Aujourd’hui, à sa première conférence de l’année 2019, le Secrétaire général de l’ONU a plaidé vigoureusement pour un « multilatéralisme juste » face aux défis mondiaux, un message qu’il entend réitérer au Forum économique de Davos, la semaine prochaine.  « Les mots ne suffisent pas », a-t-il martelé, se disant prêt à « agir de manière efficace » pour arracher les racines de la peur, de la méfiance, de l’anxiété et de la colère. 

« Multilatéralisme ».  C’est le mot que M. António Guterres a dit avoir le plus entendu dans une discussion avec les États Membres, il y a deux jours.  « Il ne fait aucun doute dans mon esprit que les défis mondiaux -changements climatiques, migration, terrorisme, revers de la mondialisation- exigent des solutions mondiales. »

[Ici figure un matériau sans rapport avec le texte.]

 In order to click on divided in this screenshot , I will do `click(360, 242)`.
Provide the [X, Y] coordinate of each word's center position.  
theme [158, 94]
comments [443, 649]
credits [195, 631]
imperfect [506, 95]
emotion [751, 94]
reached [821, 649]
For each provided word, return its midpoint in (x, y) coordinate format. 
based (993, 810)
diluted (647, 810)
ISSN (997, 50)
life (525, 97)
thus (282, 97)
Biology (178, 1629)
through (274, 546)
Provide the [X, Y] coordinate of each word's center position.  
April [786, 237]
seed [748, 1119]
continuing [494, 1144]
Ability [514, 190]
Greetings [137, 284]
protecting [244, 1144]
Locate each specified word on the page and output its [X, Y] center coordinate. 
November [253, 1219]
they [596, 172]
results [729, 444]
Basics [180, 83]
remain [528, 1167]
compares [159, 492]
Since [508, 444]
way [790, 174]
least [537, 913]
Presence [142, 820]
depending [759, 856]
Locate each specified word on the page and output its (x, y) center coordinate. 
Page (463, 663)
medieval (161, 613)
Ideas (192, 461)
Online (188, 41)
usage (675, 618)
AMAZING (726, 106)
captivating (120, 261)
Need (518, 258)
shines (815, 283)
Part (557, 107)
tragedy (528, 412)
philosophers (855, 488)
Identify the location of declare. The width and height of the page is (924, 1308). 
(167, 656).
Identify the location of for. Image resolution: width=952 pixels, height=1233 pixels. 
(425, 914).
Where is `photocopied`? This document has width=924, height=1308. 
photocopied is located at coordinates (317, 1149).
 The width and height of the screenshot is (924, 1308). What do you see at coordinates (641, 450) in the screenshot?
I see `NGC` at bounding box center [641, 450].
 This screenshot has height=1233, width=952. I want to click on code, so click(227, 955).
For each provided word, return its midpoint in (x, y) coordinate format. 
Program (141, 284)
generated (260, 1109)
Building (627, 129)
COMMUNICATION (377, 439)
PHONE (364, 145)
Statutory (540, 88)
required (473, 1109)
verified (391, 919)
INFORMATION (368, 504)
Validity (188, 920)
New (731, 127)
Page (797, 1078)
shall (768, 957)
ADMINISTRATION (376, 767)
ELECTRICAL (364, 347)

« Nous avons plus que jamais besoin du multilatéralisme », a insisté le Secrétaire général qui a cependant souligné que beaucoup de gens dans le monde ne sont pas convaincus du pouvoir et du but de la coopération internationale.

Le Secrétaire général s’est remémoré son expérience au Gouvernement portugais dans les années 90, et sa perception « naïve » que la mondialisation et le progrès technologique régleraient tous les problèmes du monde.  S’il a fait l’inventaire des bénéfices avérés, comme la réduction de l’extrême pauvreté, il a aussi constaté que les inégalités se sont creusées, dans les pays et entre eux.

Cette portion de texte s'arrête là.